**TEXT PASSAGE**
** BEGIN **
2. That as a result of Plaintiff's failure to fulfill the terms of the agreement as set forth above, Defendant suffered damages for which Plaintiff is indebted to Defendant which damages resulting from said breach of the agreement and failure of the Plaintiff to perform as agreed amount to Fifteen Thousand ($15,000.00) Dollars.
Rocco's answer went on to state a counterclaim for damages for breach of contract against Atlas in a total amount of $293,000 plus interest, costs and attorneys fees. There was no denial or challenge of any kind in Rocco's answer to the jurisdiction of the District Court or of the bankruptcy judge sitting by reference from the District Court.
Atlas was unable to reverse its deteriorating financial condition during the Chapter X proceedings. By December 1974 it became clear to the District Court that the Chapter X proceeding should be terminated, followed by straight bankruptcy and liquidation. The District Court conducted a show cause hearing on February 11, 1975, and on February 27 District Judges Thornton and Philip Pratt issued a joint order of adjudication and referral terminating the Chapter X proceeding, adjudicating Atlas a bankrupt, and further stating as follows (as amended by order of Judge Pratt dated March 12, 1975):
IT IS FURTHER ORDERED that this matter be referred to the Bankruptcy Court, Eastern District, Northern Division, before the Honorable Harold H. Bobier, Judge in Bankruptcy, for further proceedings under and consistent with the Bankruptcy Act.
IT IS FURTHER ORDERED that the Honorable Harold H. Bobier proceed immediately with the orderly liquidation of all assets, the collection of accounts receivable and whatever determinations are necessary so far as the rights of all parties hereto and the equities that exist in the course of said liquidation and/or such other actions as are authorized under the Bankruptcy Act.
On March 11, 1975, Rocco filed a motion to dismiss the complaint filed against it by Atlas and Harold Morrison, the reorganization trustee, on the ground that the court lacked jurisdiction over the controversy. In support of its motion, Rocco argued that the trustee appointed under the Chapter X proceedings is no longer a party in interest and the action does not lie in the U.S. District Court because there is no longer a pending Chapter X proceeding in the District Court. Rocco further stated in its motion that the debtor, Atlas, has been adjudicated a bankrupt and thus, under the provisions of § 23(b)1 of the bankruptcy act the trustee for Atlas was required to prosecute the underlying claim on the accounts receivable in the courts "where the Bankrupt might have brought or prosecuted them, which in this case would be the appropriate State court of the State of Michigan."
** END **
**DATA SHOWN**
** BEGIN **
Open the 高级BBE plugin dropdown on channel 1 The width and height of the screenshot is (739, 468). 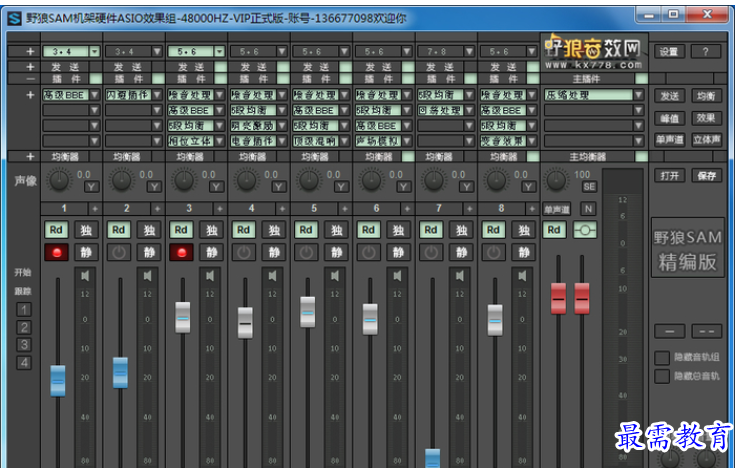point(94,95)
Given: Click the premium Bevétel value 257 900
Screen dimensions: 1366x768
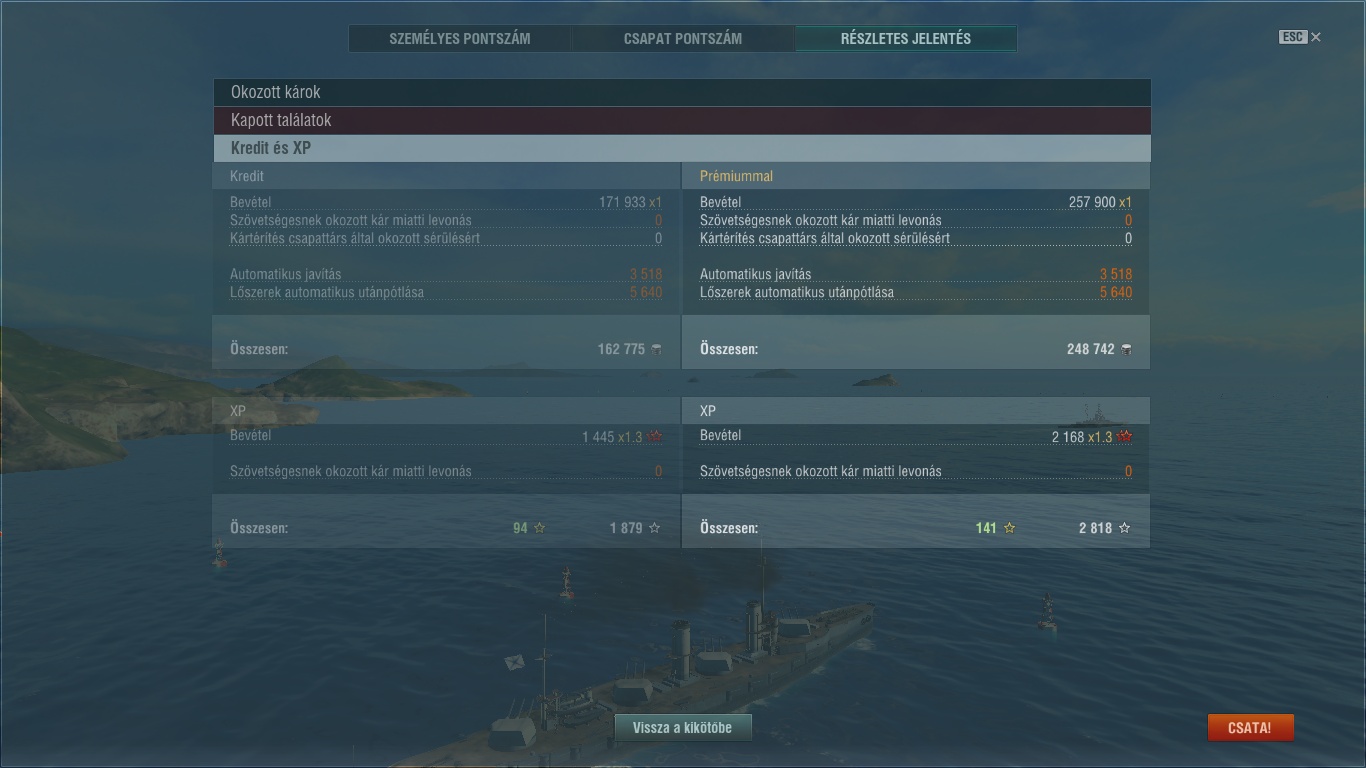Looking at the screenshot, I should tap(1092, 202).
** END **
**PROBLEM 1**
Answer these questions on the Atlas bankruptcy passage:
(a) What total amount did Rocco's counterclaim against Atlas seek?
(b) On what date did the District Court hold its show cause hearing?
(c) Before which judge in bankruptcy was the matter to proceed?
**PROBLEM 2**
Write the next part of the Atlas bankruptcy passage, starting after its final sentence.
None of the material is needed here.

**ANSWER 1**
(a) $293,000 plus interest, costs and attorneys fees.
(b) February 11, 1975.
(c) The Honorable Harold H. Bobier.

**ANSWER 2**
On March 17, 1975, Bankruptcy Judge Harold H. Bobier ordered the appointment of David Cuvrell as receiver in bankruptcy for the estate of Atlas Concrete Pipe, Inc. On April 8, District Judge James Harvey entered an order authorizing Harold Morrison to resign as trustee for Atlas in the terminated Chapter X reorganization proceeding.
On May 6, 1975, Rocco's motion to dismiss the District Court complaint filed against it by trustee Morrison and Atlas came on for hearing before Bankruptcy Judge Bobier, who ruled from the bench that he had jurisdiction to resolve the accounts receivable matter pursuant to the general referral to him by the District Court.
Rocco appealed the finding of jurisdiction by the bankruptcy judge to the District Court. On November 17, 1975, District Judge Harvey affirmed the determination of Bankruptcy Judge Bobier in the opinion reported at 409 F.Supp. 1364. Rocco has appealed to this court.
The jurisdictional issue on this appeal is composed of these three questions:
(1) Did the United States District Court sitting as a reorganization court under Chapter X of the bankruptcy act have jurisdiction over the action filed by Atlas to recover accounts receivable allegedly owed by Rocco to Atlas?
(2) Did Bankruptcy Judge Bobier acquire jurisdiction to determine the controversy between Atlas and Rocco by virtue of the reference from the District Court or as a result of any action or inaction by the parties?
(3) After the termination of the Chapter X proceeding and the appointment of a new trustee for the debtor, did the District Court or the bankruptcy judge sitting by reference from the District Court have jurisdiction to continue with the resolution of the controversy between Atlas and Rocco?
(A) Jurisdiction of the District Court
The original Chapter X petition was filed by Atlas in the District Court on March 15, 1974. It appears to this court to be beyond dispute that, from and after the approval of the Chapter X petition by the reorganization court (i. e., the District Court sitting as a reorganization court under Chapter X), the District Court had jurisdiction to adjudicate the account receivable action between Atlas and Rocco. Section 2a(7)2 of the bankruptcy act, incorporated into Chapter X via § 114,3 and not limited by the provisions of § 23(b)4 because of the language of § 1025 gave the District Court sitting as a reorganization court jurisdiction over the subject matter of the suit begun in the District Court by Atlas. The Supreme Court has so held. See Williams v. Austrian, 331 U.S. 642, 67 S.Ct. 1443, 91 L.Ed. 1718 (1947). See also In Re Cuyahoga Finance Co., 136 F.2d 18 (6th Cir. 1943).
The District Court, however, referred the accounts receivable matter to Bankruptcy Judge Bobier by specific orders dated June 28, 1974, and in the general reference of the Chapter X to Judge Bobier dated November 12, 1974. Thus at the time of the filing of Rocco's answer to the accounts receivable complaint on November 13, 1974, the matter was actually pending by reference
before Bankruptcy Judge Bobier. (B) Jurisdiction after
Reference by Reorganization Court to Bankruptcy Judge
Section 117 of the bankruptcy act gives the District Court sitting as a reorganization court under Chapter X broad powers to refer parts or all of the reorganization proceedings to a referee in bankruptcy:
Sec. 117. The judge may, at any stage of a proceeding under this chapter, refer the proceeding to a referee in bankruptcy to hear and determine any and all matters not reserved to the judge by the provisions of this chapter, or to a referee as special master to hear and report generally or upon specified matters. Only under special circumstances shall references be made to a special master who is not a referee. The appointment of a receiver in a proceeding under this chapter shall be by the judge.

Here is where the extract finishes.